A titre d’exemple, bien que les dunes soient le bouclier protégeant le littoral contre d’éventuelles inondations littorales, plusieurs zones dunaires sont fragilisées, rendant ainsi le relief côtier de plus en plus bas. Aussi, certaines falaises littorales montrent des signes de faiblesse, où le risque d’effondrement est élevé.

Enfin, la pollution marine, engendrée directement en mer ou transportée depuis le continent à travers les oueds exoréiques, rend la côte plus vulnérable à l’érosion marine, et ce, à travers la détérioration des herbiers de posidonie. Ces derniers, sensibles à la qualité de l’eau de mer, ont, entre autres, un rôle important dans la stabilisation des fonds côtiers.

Les initiatives dispersées des associations à caractère écologique peuvent-elles à elles seules garantir la préservation de l’environnement marin?

Absolument pas ! Alors là, pas du tout. Le rôle du mouvement associatif se limite à actionner des alarmes et faire de la sensibilisation par des actions plus au moins régulières. Les associations peuvent être partenaires des structures institutionnelles en charge de la préservation de l’environnement, mais la «garantie de la préservation de l’environnement marin» relève des institutions de l’Etat.

On assiste ces dernières années à l’adhésion forte des différentes catégories de la société aux actions visant la protection de la nature. Parallèlement, des atteintes à l’environnement (feux de forêts volontaires, les ordures ménagères jetées anarchiquement, la pollution du littoral…) se multiplient. Comment expliquez-vous ce contraste ?

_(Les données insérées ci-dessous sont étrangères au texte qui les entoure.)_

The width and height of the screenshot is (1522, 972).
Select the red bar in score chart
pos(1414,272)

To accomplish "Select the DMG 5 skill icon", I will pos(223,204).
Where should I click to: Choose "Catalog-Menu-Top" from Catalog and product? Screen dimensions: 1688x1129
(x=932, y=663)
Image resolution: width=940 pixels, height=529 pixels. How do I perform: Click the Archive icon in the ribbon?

S’il est vrai qu’il y a un peu plus d’implication de la société civile pour tout ce qui touche à la chose environnementale, cela n’empêche pas une forte augmentation des atteintes à l’environnement. Il faudra adopter la politique de «la carotte et du bâton». Plus de sensibilisation à tous les niveaux, avec en parallèle la généralisation du principe du pollueur payeur.